▶ [EXERCISE OBJECTIVE] Extract every line of the data below and reproduce each one verbatim, in its original order.
↓
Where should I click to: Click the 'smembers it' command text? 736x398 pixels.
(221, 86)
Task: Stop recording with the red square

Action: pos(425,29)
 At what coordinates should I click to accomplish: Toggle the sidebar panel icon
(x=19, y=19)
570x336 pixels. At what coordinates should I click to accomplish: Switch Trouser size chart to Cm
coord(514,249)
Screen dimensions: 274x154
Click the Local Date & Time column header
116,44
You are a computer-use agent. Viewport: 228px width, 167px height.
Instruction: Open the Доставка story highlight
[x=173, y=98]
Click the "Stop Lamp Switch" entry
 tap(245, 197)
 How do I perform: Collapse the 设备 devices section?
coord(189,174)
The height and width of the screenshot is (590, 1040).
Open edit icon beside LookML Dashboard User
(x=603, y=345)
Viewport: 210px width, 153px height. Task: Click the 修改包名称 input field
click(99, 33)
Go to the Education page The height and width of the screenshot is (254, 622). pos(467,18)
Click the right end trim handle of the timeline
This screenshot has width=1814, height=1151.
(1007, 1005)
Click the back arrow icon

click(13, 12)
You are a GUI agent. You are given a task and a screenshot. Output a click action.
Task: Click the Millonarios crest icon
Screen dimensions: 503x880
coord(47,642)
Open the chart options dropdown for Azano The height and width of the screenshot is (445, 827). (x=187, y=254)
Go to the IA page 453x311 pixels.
↑
▶ [ANSWER TO THIS EXERCISE]
Where should I click to: Click the 'smembers it' command text? 736x398 pixels.
(221, 86)
Task: Stop recording with the red square

Action: pos(425,29)
 At what coordinates should I click to accomplish: Toggle the sidebar panel icon
(x=19, y=19)
570x336 pixels. At what coordinates should I click to accomplish: Switch Trouser size chart to Cm
coord(514,249)
Screen dimensions: 274x154
Click the Local Date & Time column header
116,44
You are a computer-use agent. Viewport: 228px width, 167px height.
Instruction: Open the Доставка story highlight
[x=173, y=98]
Click the "Stop Lamp Switch" entry
 tap(245, 197)
 How do I perform: Collapse the 设备 devices section?
coord(189,174)
The height and width of the screenshot is (590, 1040).
Open edit icon beside LookML Dashboard User
(x=603, y=345)
Viewport: 210px width, 153px height. Task: Click the 修改包名称 input field
click(99, 33)
Go to the Education page The height and width of the screenshot is (254, 622). pos(467,18)
Click the right end trim handle of the timeline
This screenshot has width=1814, height=1151.
(1007, 1005)
Click the back arrow icon

click(13, 12)
You are a GUI agent. You are given a task and a screenshot. Output a click action.
Task: Click the Millonarios crest icon
Screen dimensions: 503x880
coord(47,642)
Open the chart options dropdown for Azano The height and width of the screenshot is (445, 827). (x=187, y=254)
Go to the IA page 453x311 pixels.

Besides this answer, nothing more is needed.